# PROBLEM:
Format the stretch of material from the line containing "Task: Open the 10:30:00 time picker" through the line containing "Action: [x=180, y=177]" as a JSON list of strings, one string per line, leaving out blank lines.

# DATA SHOWN:
[BEGIN]
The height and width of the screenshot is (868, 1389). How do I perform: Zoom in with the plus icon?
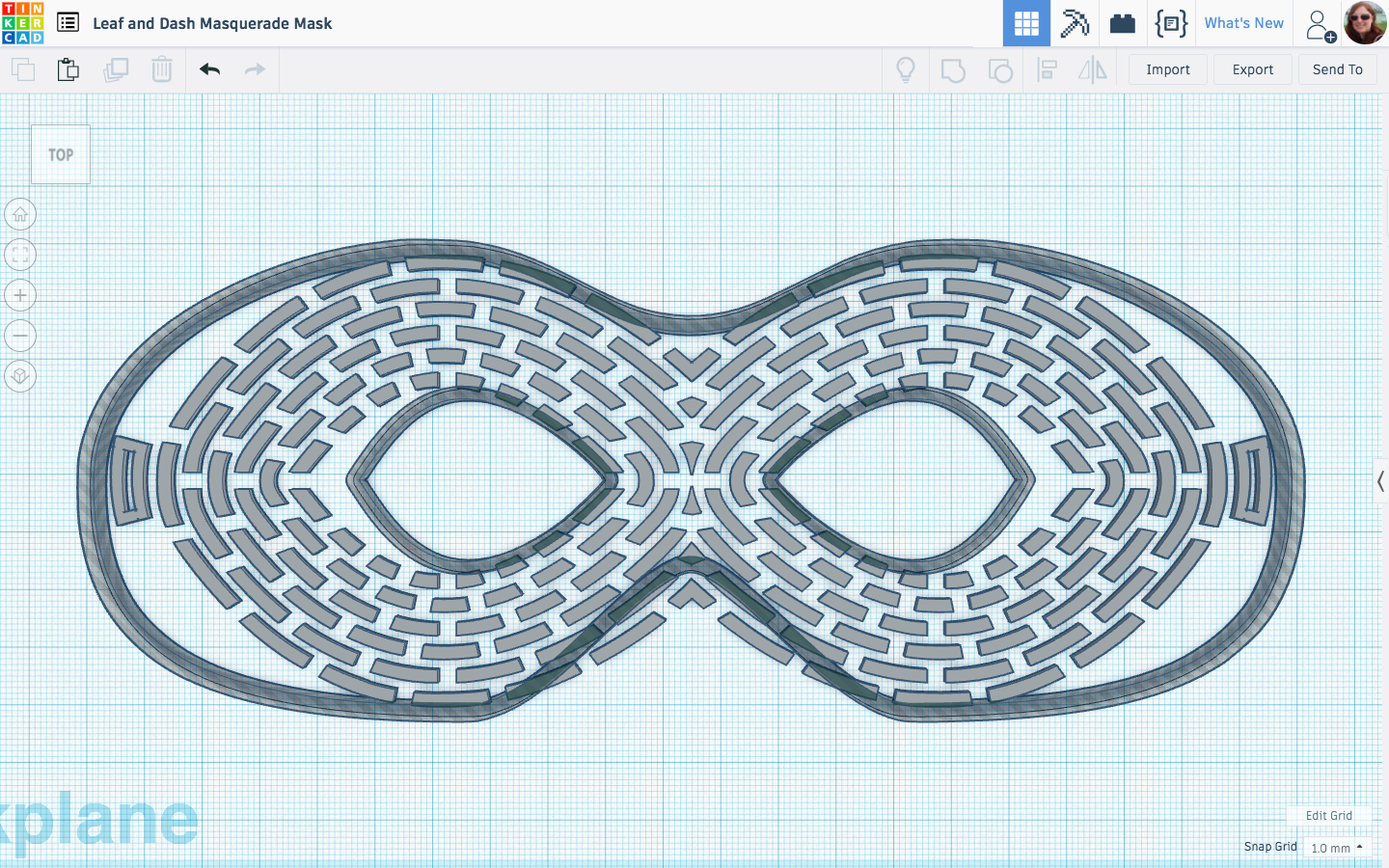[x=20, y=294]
[END]
[BEGIN]
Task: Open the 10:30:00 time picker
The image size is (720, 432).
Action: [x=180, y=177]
[END]
# COMPLETED EXERCISE:
[
  "Task: Open the 10:30:00 time picker",
  "The image size is (720, 432).",
  "Action: [x=180, y=177]"
]